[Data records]
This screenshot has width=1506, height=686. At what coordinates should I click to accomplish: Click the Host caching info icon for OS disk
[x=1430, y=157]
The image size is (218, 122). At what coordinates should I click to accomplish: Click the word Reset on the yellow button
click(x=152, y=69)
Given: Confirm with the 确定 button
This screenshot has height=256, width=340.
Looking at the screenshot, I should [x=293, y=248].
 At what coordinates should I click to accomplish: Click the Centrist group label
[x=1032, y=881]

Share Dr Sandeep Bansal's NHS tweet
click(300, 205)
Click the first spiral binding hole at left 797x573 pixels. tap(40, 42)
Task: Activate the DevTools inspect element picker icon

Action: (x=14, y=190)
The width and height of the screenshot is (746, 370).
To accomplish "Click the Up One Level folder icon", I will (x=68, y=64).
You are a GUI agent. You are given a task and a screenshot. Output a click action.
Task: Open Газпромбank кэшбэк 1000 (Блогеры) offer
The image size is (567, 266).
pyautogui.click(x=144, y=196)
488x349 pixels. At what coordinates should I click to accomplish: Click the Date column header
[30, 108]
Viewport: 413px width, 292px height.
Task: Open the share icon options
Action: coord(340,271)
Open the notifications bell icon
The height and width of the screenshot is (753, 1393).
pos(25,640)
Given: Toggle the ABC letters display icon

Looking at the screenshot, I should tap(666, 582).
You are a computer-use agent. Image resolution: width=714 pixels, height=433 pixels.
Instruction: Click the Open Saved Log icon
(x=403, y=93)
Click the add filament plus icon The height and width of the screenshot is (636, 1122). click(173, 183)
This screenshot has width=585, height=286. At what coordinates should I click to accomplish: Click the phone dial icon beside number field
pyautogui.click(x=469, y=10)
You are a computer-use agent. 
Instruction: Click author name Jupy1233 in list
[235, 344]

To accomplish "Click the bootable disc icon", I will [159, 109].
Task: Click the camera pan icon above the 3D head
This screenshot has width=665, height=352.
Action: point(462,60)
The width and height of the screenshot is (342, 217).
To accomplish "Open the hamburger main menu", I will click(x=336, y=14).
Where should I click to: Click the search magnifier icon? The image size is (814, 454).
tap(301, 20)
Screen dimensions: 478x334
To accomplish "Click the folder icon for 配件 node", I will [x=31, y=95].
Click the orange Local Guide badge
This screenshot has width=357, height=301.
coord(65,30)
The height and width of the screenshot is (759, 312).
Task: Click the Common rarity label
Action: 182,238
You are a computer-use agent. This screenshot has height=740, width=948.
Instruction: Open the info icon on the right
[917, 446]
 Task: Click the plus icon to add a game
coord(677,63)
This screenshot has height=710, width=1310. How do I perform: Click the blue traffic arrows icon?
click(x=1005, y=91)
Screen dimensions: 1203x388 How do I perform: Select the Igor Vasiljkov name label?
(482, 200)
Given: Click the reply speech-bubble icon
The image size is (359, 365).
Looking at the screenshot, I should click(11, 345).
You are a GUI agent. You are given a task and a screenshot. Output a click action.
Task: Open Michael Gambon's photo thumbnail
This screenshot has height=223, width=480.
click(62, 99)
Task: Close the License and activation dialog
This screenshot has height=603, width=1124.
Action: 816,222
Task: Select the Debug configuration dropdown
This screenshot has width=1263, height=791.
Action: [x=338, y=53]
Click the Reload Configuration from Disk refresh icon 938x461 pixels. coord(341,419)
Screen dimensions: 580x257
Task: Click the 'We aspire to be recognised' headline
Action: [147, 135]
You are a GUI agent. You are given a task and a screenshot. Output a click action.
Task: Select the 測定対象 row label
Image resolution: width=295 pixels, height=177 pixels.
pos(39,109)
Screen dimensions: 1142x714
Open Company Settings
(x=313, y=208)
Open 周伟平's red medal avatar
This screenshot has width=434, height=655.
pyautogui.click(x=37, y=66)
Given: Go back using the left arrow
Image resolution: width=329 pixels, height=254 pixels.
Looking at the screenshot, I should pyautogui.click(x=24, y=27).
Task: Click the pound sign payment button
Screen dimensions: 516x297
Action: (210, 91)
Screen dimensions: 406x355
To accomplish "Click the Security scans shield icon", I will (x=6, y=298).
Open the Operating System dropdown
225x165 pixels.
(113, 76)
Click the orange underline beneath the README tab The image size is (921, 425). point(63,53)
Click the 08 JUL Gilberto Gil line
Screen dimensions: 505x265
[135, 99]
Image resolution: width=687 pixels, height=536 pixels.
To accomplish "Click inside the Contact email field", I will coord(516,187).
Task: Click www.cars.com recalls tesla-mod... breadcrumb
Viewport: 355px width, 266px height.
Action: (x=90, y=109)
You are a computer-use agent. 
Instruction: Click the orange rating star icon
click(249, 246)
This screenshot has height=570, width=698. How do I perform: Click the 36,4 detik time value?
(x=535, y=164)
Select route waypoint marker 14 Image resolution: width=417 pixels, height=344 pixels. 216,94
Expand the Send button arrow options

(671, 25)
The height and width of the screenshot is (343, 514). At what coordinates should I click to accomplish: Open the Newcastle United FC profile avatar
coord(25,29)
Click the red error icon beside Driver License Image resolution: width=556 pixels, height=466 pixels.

__Exercise objective__.
Retrieve each line from the records above where the word "License" occurs.

__Result of the exercise__.
Task: Close the License and activation dialog
Click the red error icon beside Driver License Image resolution: width=556 pixels, height=466 pixels.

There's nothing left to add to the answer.